Pantau - Satuan Tugas Percepatan Rehabilitasi dan Rekonstruksi (PRR) Pascabencana Sumatera memanfaatkan kayu hanyutan akibat banjir sebagai material pembangunan hunian dan kebutuhan industri di wilayah terdampak.
Pemanfaatan Kayu untuk Hunian dan Fasilitas
Ketua Satgas PRR Muhammad Tito Karnavian mengatakan kayu hanyutan dapat digunakan masyarakat untuk membangun hunian secara mandiri maupun kebutuhan lain.
"Kemudian juga (bisa) dipakai masyarakat membangun (hunian) sendiri juga silakan," ungkapnya.

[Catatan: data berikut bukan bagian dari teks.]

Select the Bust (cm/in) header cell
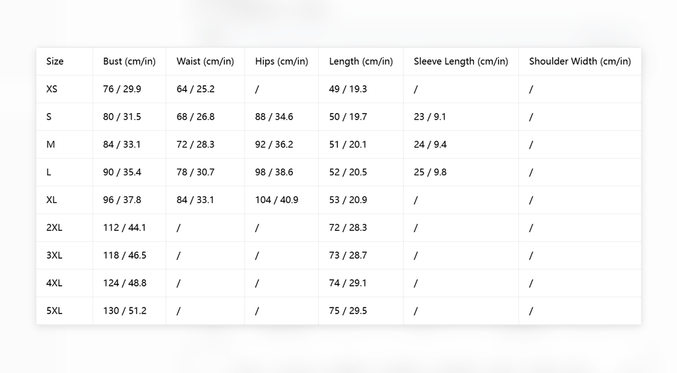 (130, 62)
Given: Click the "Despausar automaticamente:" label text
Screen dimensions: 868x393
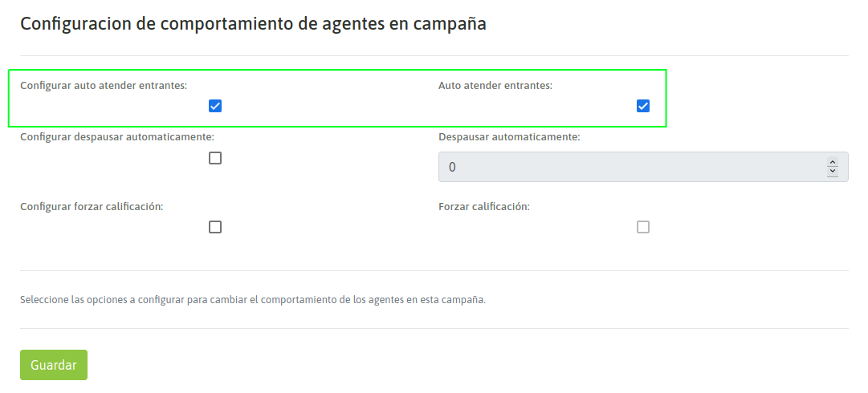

Data per 2 April 2026 mencatat pemanfaatan kayu telah dilakukan di sejumlah daerah, antara lain 2.112,11 meter kubik di Aceh Utara untuk pembangunan hunian sementara.
Di Sumatera Utara, kayu sebanyak 329,24 meter kubik dimanfaatkan di Tapanuli Selatan dan 93,39 meter kubik di Tapanuli Tengah untuk rumah warga serta fasilitas umum.
Sementara di Sumatera Barat, sebanyak 1.996,58 meter kubik kayu telah diserahkan kepada pemerintah daerah untuk kebutuhan rekonstruksi.
Percepatan Penanganan dan Potensi Ekonomi
Pemanfaatan kayu hanyutan mengacu pada Keputusan Menteri Kehutanan Nomor 191 Tahun 2026 sebagai bagian dari strategi rehabilitasi pascabencana.
Tito juga mendorong pemanfaatan kayu berukuran kecil untuk kebutuhan ekonomi daerah seperti bahan bakar atau material produksi.
"Mekanismenya (melalui) kerja sama dan pendapatannya menjadi PAD (pendapatan asli daerah)," ujarnya.
Ia memastikan penanganan kayu hanyutan terus dipercepat dengan capaian saat ini sekitar 70 persen di Aceh, 90 persen di Sumatera Utara, dan 99 persen di Sumatera Barat.
Langkah ini diharapkan mendukung percepatan pemulihan wilayah terdampak bencana sekaligus memberikan nilai tambah ekonomi bagi daerah.